The vessel, which was on a daily 11-hour cruise out of Port Canaveral, Florida, with 744 passengers and 202 crew members aboard, had been anchored about 7 miles off the coast of Florida, near Cape Canaveral and had just gotten underway.
It proceeded to its berth at the Port Canaveral Cruise Terminal while the vessel’s firefighting team proceeded to fight the fire. After the vessel berthed at 2057, the passengers were disembarked, and Coast Guard and local firefighters boarded the vessel to fight the fire.
Meanwhile the fire, although it was contained within the forward vertical fire zone, spread through the upper decks. The fire was extinguished on March 11, 1984.
When the fire first was reported to the master and the chief officer, who were on the bridge of the SCANDINAVIAN SEA, their immediate response was executed in accordance with the vessel‘s emergency plan.
The master first looked (and properly so) to the passenger’s safety. The vessel’s proximity to the terminal at Port Canaveral facilitated the successful evacuation of the passengers. The absence of any personal injuries or fatalities among the passengers and crew was largely due to the master’s decision to proceed to port immediately.
While the officers of the SCANDINAVIAN SEA were trained in shipboard firefighting, they found it difficult to put this knowledge to use in conjunction with the activity of the local firefighters. The master, who had remained on the bridge, should have recognized through reports from his officers that the shoreside firemen were not familiar with the techniques of shipboard firefighting and, at that time, should have reasserted control of the firefighting activities utilizing his officers to direct the operation. While the Cape Canaveral fire chief was charged with the responsibility of providing fire protection in the port, the master nevertheless continued to be responsible for the safety of his vessel and could not abdicate this role in the face of activity by shoreside firefighters that clearly was increasing the hazard to his vessel.
SCANDINAVIAN SEA should have exercised more authority over the actions of the local volunteer firemen when it was evident they were not trained in shipboard firefighting techniques and, in fact, were hazarding the vessel. When the commanding officer and the engineering officer of the DILIGENCE boarded the vessel, the lack of coordination became apparent to them. After their brief tour of the vessel and after they conferred with the master about the progress of the firefighting efforts, it became apparent to the engineering officer of the DILIGENCE that the method of firefighting employed by the shoreside firefighters was not correct. Although the USCG attempted to adhere to its policy of only providing assistance and technical expertise to the local fire departments, the lack of coordination by the local fire departments during the initial phase of their firefighting efforts and the inaction of the master justified the action of the USCG in assuming control.

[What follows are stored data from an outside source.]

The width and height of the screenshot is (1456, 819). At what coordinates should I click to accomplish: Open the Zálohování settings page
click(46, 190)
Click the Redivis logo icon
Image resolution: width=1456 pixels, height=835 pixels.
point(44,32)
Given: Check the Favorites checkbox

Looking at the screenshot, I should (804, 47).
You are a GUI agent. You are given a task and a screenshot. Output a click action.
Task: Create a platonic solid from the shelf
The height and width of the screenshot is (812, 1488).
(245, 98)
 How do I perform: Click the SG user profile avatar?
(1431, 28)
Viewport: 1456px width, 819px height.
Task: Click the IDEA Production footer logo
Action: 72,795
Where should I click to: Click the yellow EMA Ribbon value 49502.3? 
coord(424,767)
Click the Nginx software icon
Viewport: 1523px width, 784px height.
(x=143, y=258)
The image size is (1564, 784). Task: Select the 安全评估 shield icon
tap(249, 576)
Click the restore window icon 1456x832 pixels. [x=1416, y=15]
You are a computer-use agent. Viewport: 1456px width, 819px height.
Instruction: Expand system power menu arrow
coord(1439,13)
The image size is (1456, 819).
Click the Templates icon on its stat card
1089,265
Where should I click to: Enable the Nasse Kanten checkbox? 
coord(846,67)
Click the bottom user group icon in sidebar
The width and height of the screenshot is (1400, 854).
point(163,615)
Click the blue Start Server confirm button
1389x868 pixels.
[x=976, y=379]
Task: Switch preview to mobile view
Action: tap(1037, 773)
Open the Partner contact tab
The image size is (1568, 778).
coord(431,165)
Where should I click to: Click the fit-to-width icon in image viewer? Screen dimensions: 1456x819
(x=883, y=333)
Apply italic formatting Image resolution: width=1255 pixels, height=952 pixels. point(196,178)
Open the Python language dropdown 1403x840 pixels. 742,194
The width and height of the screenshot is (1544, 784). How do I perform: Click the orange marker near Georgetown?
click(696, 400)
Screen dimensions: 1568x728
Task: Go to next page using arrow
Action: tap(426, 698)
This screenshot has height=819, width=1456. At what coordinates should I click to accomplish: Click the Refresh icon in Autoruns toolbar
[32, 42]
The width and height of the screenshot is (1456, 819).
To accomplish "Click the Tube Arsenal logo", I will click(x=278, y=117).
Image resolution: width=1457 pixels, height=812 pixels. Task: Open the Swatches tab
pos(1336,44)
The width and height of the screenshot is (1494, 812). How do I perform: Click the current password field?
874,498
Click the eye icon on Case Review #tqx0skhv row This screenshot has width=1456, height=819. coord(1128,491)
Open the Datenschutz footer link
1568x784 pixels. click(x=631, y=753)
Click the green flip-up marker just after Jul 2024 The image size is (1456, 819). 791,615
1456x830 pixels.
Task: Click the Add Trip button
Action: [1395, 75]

There is evidence that when the fire reflashed about 2300, there was little if any firefighting activity, either by the ship’s crew or shoreside personnel. Testimony from the vessel’s crew and the shoreside firemen indicated that prior to the reflash, it was possible to walk through the “A” deck area without the aid of breathing apparatus. If the firefighting teams, either ship’s crew or shoreside, had taken advantage of the situation at that particular time and thoroughly drenched the area with water, the reflash of the fire may have been prevented.